From the listing below, select every line where the word "column" appears.

- - - - - - -

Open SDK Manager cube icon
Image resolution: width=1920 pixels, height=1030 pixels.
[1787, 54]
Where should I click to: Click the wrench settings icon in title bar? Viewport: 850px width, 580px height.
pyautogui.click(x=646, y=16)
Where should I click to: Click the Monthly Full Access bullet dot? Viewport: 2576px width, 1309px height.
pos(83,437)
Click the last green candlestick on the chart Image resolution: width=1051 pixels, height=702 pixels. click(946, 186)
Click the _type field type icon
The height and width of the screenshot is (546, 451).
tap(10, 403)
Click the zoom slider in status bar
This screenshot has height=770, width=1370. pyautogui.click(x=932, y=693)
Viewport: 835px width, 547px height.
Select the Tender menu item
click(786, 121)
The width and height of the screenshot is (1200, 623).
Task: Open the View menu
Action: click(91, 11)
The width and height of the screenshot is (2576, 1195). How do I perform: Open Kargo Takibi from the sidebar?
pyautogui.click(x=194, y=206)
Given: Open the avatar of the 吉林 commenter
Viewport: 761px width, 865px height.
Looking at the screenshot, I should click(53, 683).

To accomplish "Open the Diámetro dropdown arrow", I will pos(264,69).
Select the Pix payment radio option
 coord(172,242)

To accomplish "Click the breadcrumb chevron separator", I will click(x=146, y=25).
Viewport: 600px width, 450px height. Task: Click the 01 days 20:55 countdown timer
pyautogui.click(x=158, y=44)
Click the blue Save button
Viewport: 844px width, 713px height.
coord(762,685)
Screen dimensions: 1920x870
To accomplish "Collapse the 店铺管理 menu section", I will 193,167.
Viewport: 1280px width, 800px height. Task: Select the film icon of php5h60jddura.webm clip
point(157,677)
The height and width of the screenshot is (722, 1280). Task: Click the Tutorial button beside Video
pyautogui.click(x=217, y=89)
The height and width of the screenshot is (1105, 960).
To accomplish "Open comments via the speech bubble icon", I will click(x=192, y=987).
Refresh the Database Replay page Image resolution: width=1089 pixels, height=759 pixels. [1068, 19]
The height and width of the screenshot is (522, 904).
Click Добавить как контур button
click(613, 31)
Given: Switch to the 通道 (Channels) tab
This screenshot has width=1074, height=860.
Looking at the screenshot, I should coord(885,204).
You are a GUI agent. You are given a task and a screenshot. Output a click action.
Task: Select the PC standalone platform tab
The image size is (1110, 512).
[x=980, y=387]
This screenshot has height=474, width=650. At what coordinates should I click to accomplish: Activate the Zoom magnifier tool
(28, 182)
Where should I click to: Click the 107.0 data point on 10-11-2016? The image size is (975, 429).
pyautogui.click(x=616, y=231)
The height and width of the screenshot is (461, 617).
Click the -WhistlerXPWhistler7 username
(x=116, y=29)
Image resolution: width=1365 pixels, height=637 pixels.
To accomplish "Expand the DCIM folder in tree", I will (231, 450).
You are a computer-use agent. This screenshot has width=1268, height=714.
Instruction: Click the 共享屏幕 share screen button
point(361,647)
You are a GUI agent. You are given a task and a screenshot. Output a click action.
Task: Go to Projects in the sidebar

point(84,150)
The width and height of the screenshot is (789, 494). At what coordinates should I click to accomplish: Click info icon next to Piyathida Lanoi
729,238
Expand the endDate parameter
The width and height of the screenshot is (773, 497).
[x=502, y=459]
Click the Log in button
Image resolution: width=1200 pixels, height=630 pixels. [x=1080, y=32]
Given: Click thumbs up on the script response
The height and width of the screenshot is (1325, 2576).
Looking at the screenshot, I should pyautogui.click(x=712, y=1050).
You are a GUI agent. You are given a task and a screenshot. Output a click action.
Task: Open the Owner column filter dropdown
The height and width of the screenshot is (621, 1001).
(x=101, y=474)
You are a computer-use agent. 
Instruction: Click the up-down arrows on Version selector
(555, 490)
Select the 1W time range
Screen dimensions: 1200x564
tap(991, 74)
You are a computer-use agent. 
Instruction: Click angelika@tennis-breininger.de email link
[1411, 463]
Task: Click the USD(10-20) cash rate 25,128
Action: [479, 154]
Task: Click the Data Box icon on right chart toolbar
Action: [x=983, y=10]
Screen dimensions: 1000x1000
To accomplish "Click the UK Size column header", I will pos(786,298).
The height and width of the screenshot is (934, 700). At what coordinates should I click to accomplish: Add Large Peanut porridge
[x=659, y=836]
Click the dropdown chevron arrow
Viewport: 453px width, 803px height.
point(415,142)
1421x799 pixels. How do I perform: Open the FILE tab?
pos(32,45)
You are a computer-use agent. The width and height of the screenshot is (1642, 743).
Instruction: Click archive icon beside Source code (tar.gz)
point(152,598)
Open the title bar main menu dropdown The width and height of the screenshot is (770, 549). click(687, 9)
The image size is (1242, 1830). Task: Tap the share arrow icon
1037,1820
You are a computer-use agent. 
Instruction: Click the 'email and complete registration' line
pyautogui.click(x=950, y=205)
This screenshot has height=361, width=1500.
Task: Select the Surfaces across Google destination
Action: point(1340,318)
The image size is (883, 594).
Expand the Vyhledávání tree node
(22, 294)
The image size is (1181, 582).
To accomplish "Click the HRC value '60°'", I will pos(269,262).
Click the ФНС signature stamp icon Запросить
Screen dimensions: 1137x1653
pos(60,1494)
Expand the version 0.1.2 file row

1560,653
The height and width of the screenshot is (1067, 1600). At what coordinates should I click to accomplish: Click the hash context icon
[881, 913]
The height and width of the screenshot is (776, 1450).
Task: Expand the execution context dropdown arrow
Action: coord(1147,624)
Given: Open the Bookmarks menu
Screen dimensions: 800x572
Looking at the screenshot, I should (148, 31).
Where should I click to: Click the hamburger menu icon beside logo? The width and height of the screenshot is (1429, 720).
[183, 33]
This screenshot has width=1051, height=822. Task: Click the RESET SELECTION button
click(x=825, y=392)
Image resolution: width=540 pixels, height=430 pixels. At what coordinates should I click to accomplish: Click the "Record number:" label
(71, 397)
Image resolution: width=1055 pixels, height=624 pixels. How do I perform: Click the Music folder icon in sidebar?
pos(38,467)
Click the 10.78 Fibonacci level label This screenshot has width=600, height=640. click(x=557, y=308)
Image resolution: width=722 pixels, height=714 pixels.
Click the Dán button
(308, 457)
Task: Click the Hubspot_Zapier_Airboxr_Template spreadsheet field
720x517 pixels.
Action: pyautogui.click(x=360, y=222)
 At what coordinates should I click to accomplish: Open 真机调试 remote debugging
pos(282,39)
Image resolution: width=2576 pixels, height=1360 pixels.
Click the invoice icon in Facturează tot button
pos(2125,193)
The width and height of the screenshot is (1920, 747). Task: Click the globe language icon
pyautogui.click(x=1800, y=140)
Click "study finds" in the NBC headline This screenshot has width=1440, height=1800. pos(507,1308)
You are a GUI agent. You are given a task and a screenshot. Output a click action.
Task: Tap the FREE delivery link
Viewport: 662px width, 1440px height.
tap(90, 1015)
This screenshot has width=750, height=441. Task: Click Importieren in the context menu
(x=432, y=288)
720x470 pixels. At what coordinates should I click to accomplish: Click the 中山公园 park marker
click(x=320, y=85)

- - - - - - -

# [ANSWER BELOW]
Task: Open the Owner column filter dropdown
To accomplish "Click the UK Size column header", I will pos(786,298).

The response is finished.